Among patients assessed through centralized review, local recurrence within 1 cm of the resection cavity occurred in 72% of patients receiving intraoperative radiotherapy and 71% of patients receiving standard treatment alone.

There was no significant difference between groups.

The finding is particularly important because the treatment was designed specifically to improve local control. Even with the additional radiation boost, glioblastoma continued to recur predominantly near the original tumour site.

Safety Findings Require Attention

The study reported more serious adverse events among patients receiving intraoperative radiotherapy.

Serious adverse events occurred in 65% of patients in the intraoperative radiotherapy group, compared with 53% in the standard-of-care group.

Grade 3–4 seizures occurred in 13% of patients receiving intraoperative radiotherapy and 7% of those receiving standard treatment. Radiation necrosis was reported in 7% and 2% of patients, respectively.

Wound complications were also more frequent in the intraoperative radiotherapy group, although wound-related events were grade 3 or lower.

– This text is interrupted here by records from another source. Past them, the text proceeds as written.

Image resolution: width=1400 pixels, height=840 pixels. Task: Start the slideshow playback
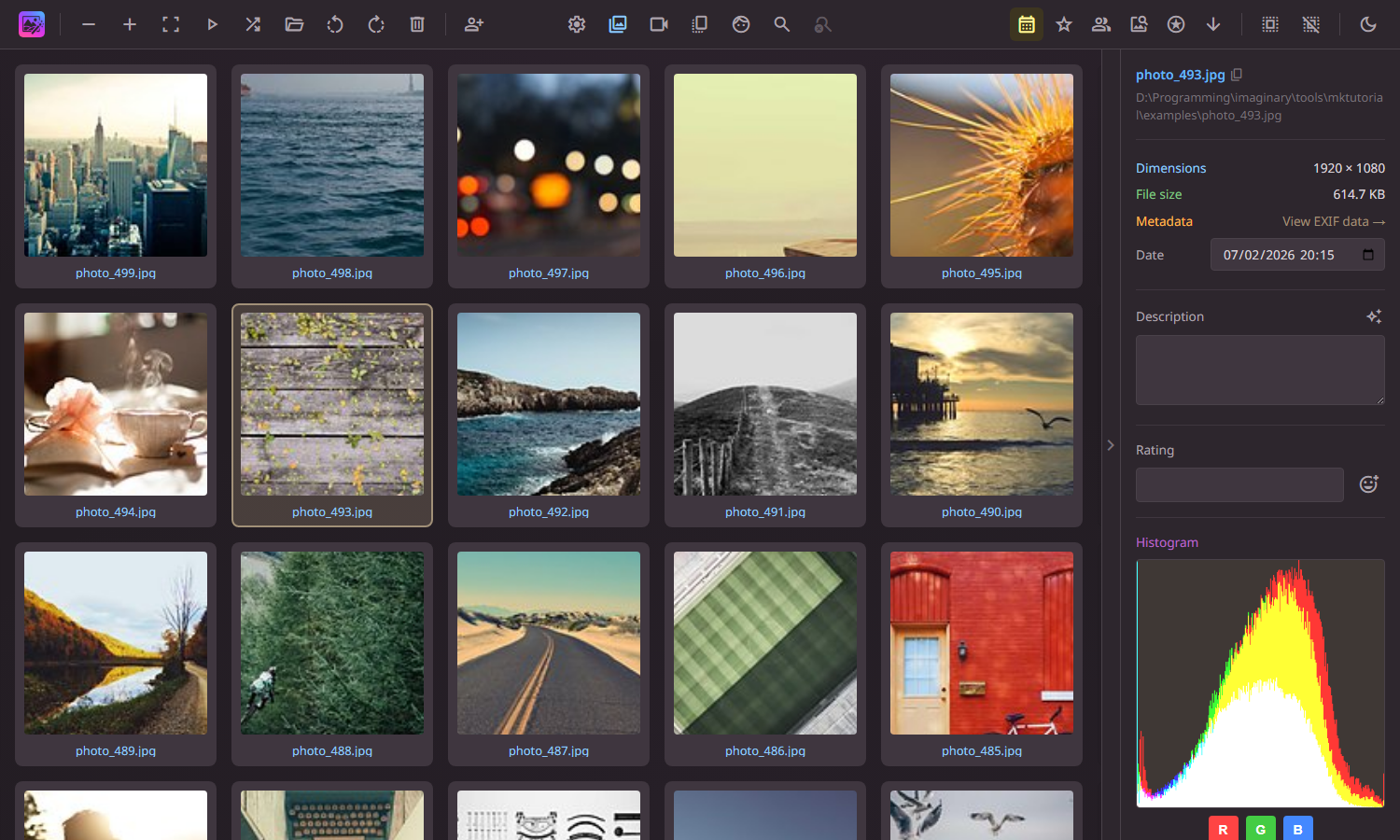pyautogui.click(x=212, y=24)
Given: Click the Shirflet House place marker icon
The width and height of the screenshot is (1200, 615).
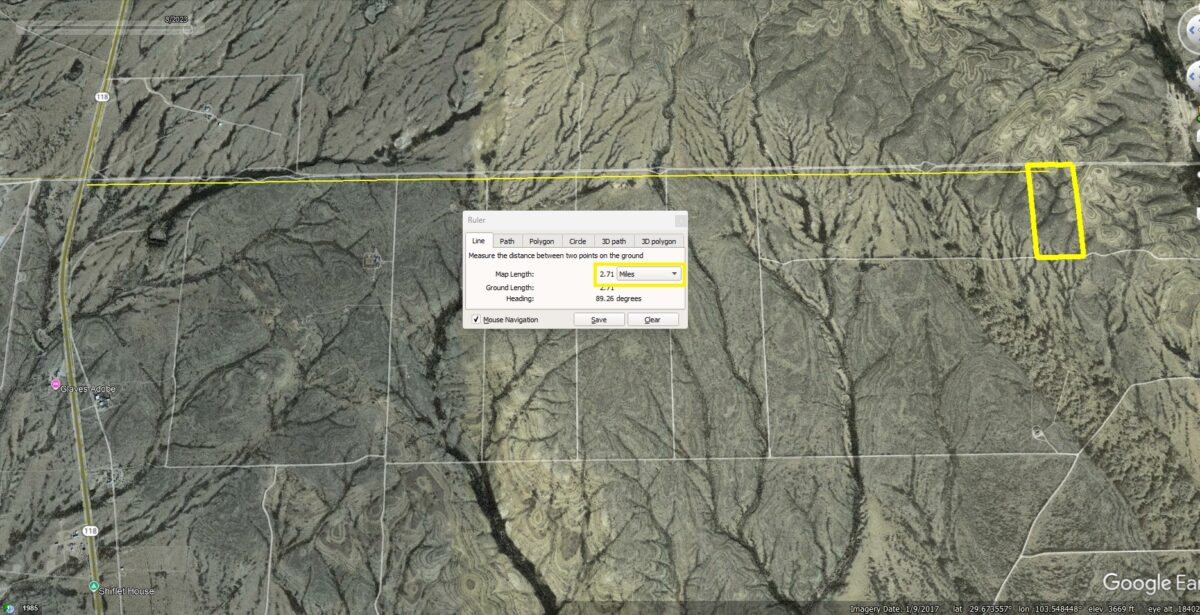Looking at the screenshot, I should point(93,587).
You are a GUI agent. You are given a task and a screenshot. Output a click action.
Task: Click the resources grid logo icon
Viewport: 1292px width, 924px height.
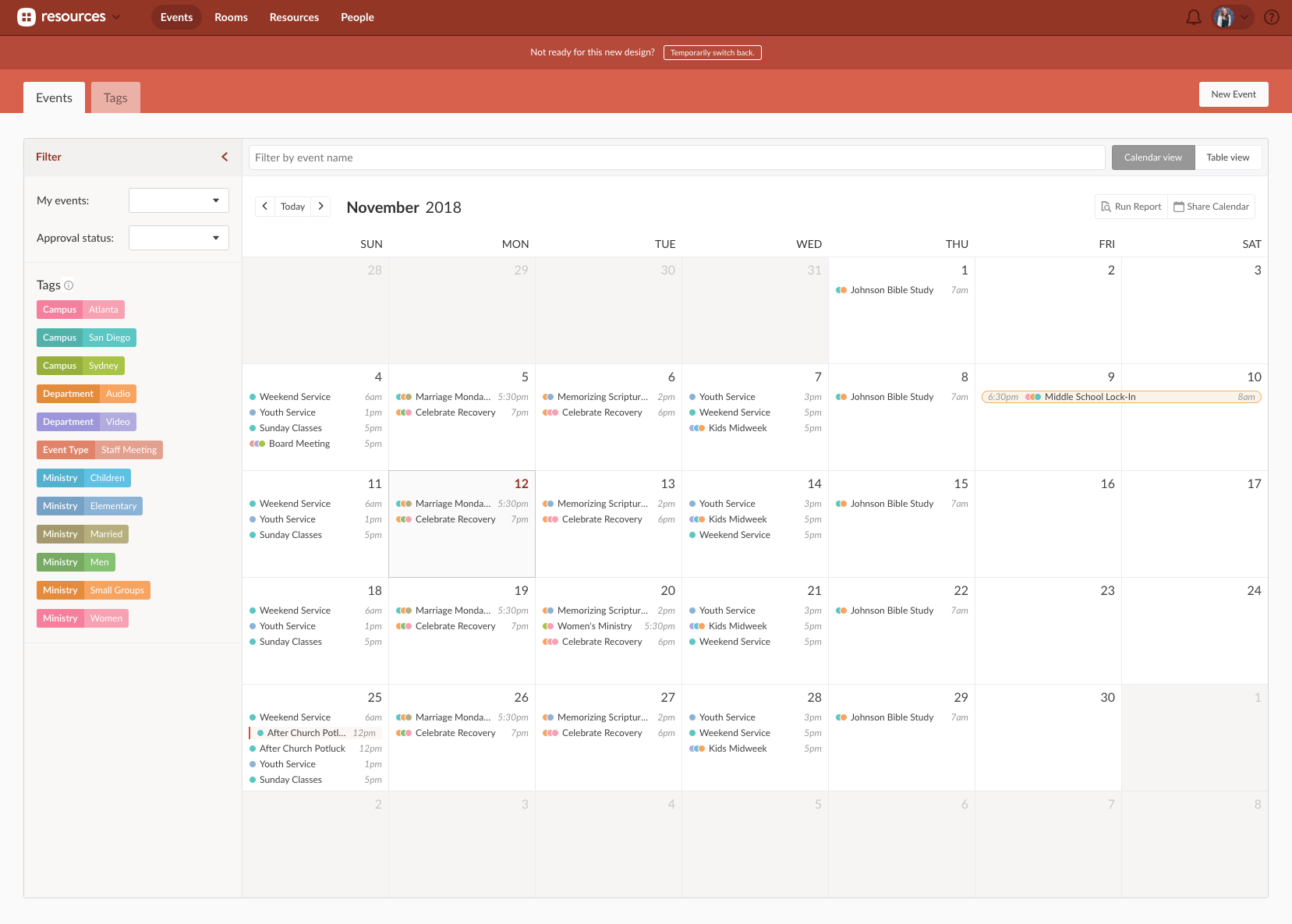[x=27, y=16]
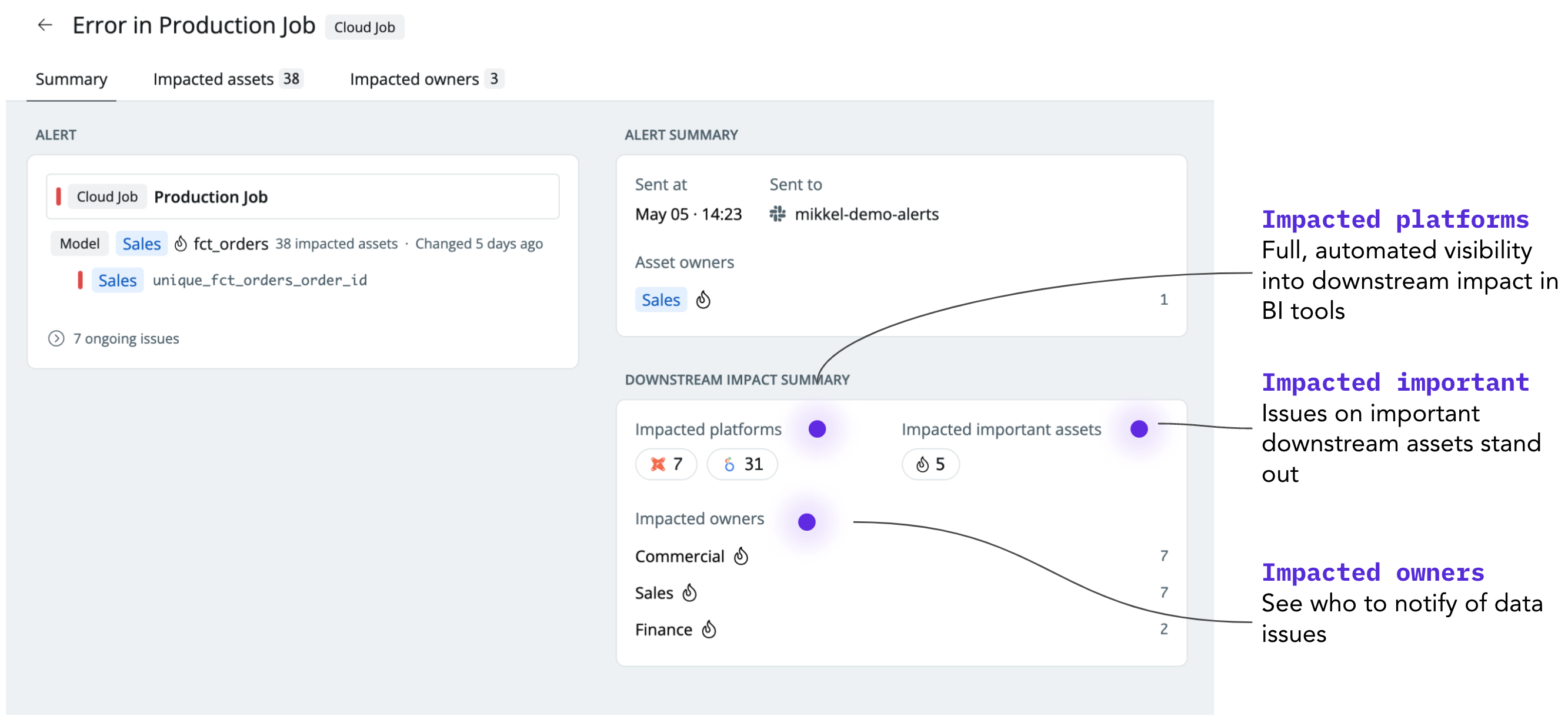Click important assets flame chip showing 5
The height and width of the screenshot is (719, 1568).
930,464
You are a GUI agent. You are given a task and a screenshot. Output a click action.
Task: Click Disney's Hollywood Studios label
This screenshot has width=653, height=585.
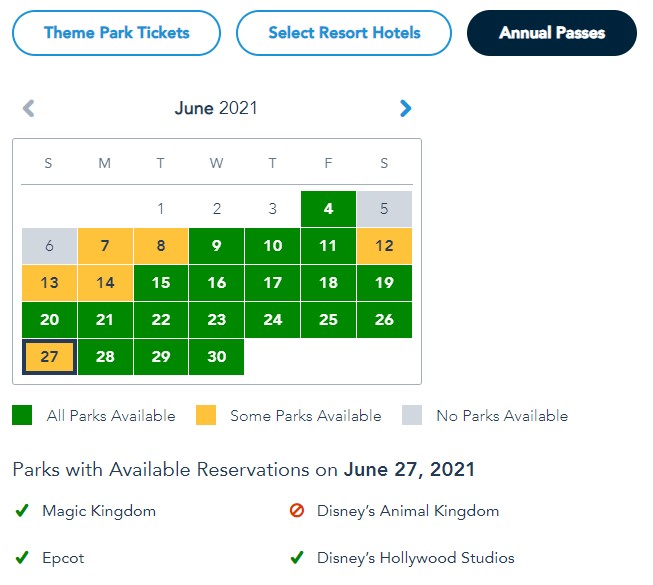[415, 558]
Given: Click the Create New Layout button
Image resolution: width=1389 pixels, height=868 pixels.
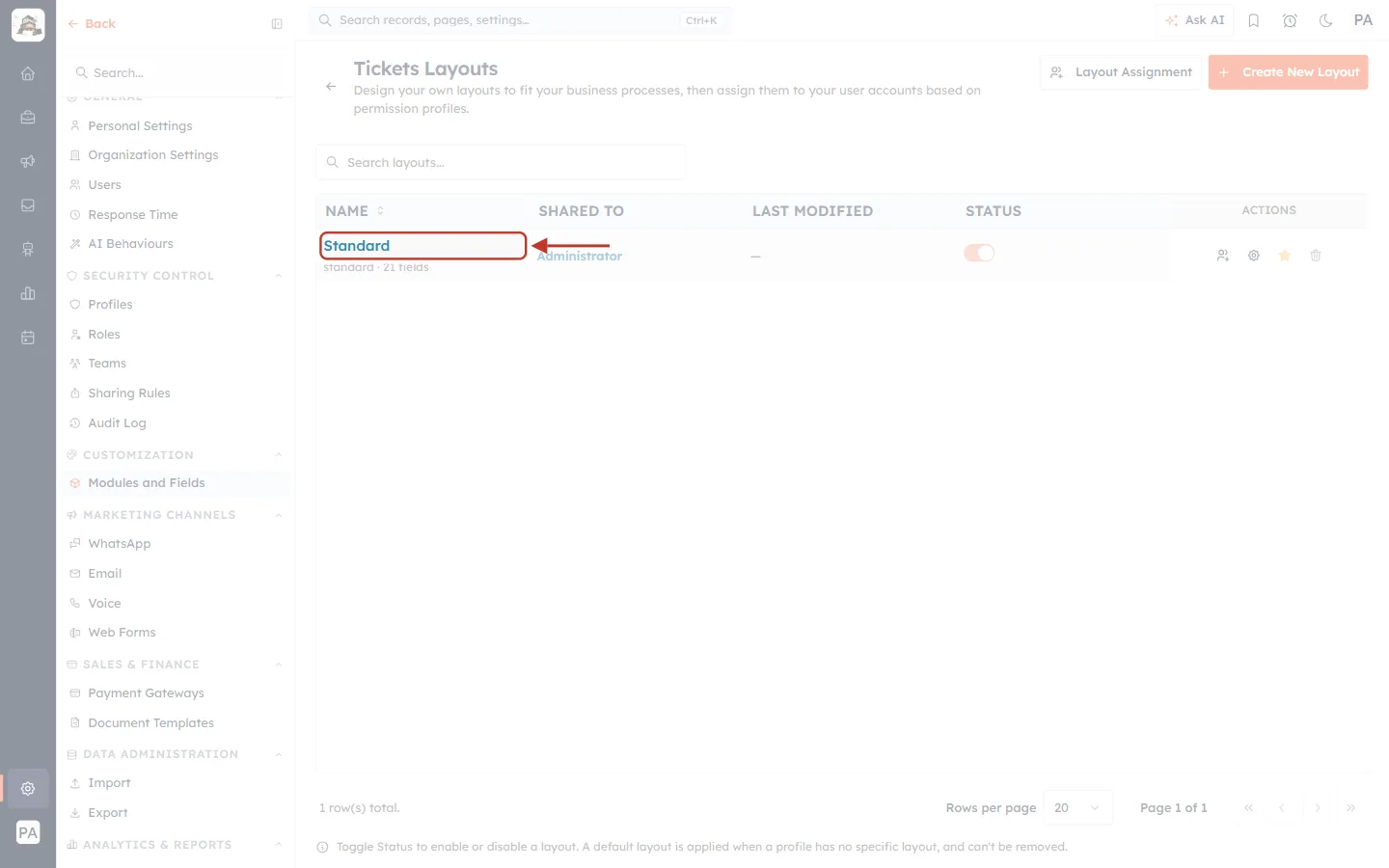Looking at the screenshot, I should (x=1288, y=72).
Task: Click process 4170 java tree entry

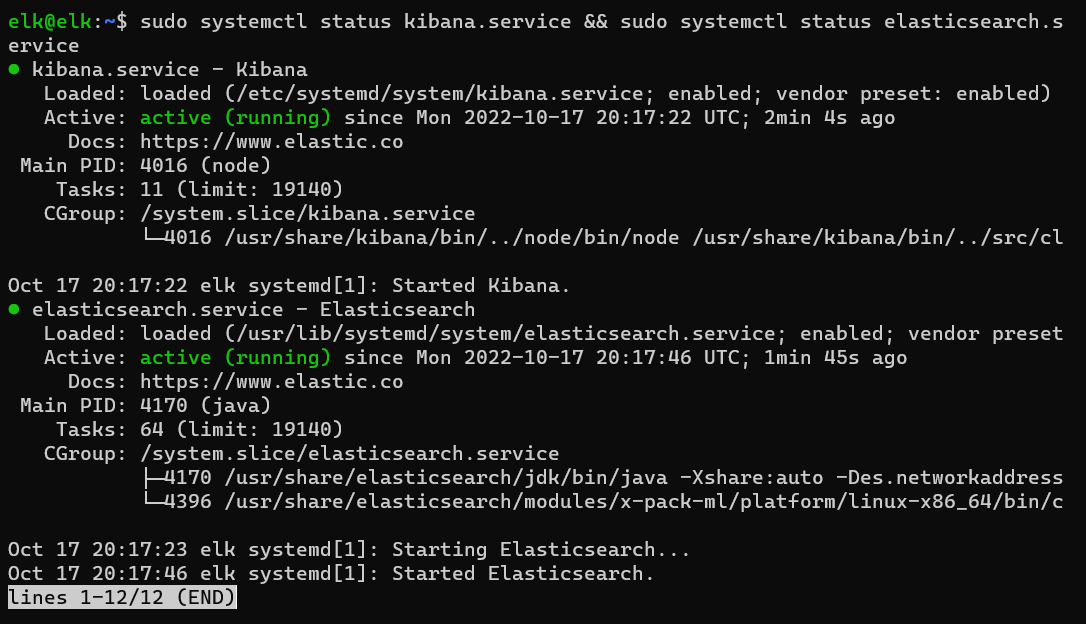Action: tap(603, 478)
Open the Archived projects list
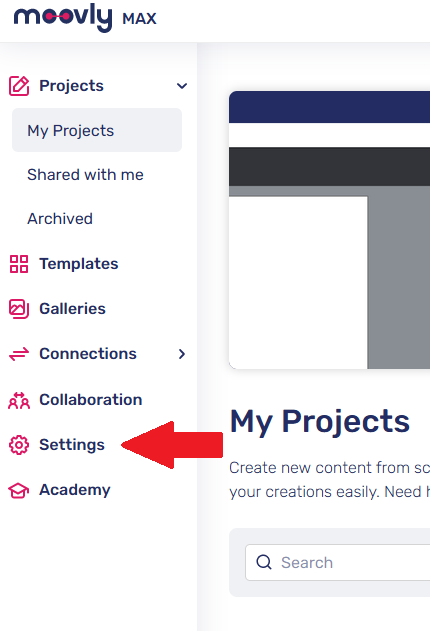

The authors noted that the study was not designed to establish whether every difference in adverse events was directly caused by intraoperative radiotherapy. However, the safety findings add to the importance of assessing the balance between treatment burden and clinical benefit.

What the Results Mean for Local Dose Escalation

The INTRAGO-II results challenge the value of further local radiation dose intensification in resectable glioblastoma.

The investigators pointed to a central biological and geometric problem: glioblastoma cells can infiltrate brain tissue several centimetres beyond the visible contrast-enhancing tumour margin, while the effect of intraoperative radiotherapy falls sharply with increasing distance from the surgical cavity.

Although the prescribed dose was 30 Gy at the cavity surface, the dose decreases substantially within a few millimetres. This may leave infiltrating tumour cells beyond the high-dose zone relatively unaffected.

The lack of benefit also raises questions about whether residual glioblastoma cells may be more resistant to radiation than previously recognized, or whether the local tumour microenvironment plays a larger role in recurrence than can be addressed through cavity-directed radiation alone.

A Clear Result From a Large Randomized Trial

INTRAGO-II is one of the largest randomized trials to directly test intraoperative radiotherapy in newly diagnosed glioblastoma.

Its findings show that adding a 30 Gy low-kilovoltage intraoperative radiotherapy boost to surgery and standard chemoradiotherapy did not improve progression-free survival, overall survival, or local recurrence patterns.

For patients with resectable glioblastoma, the study suggests that further gains are unlikely to come from local radiation dose escalation alone and that new strategies will be needed to address the infiltrative biology of the disease.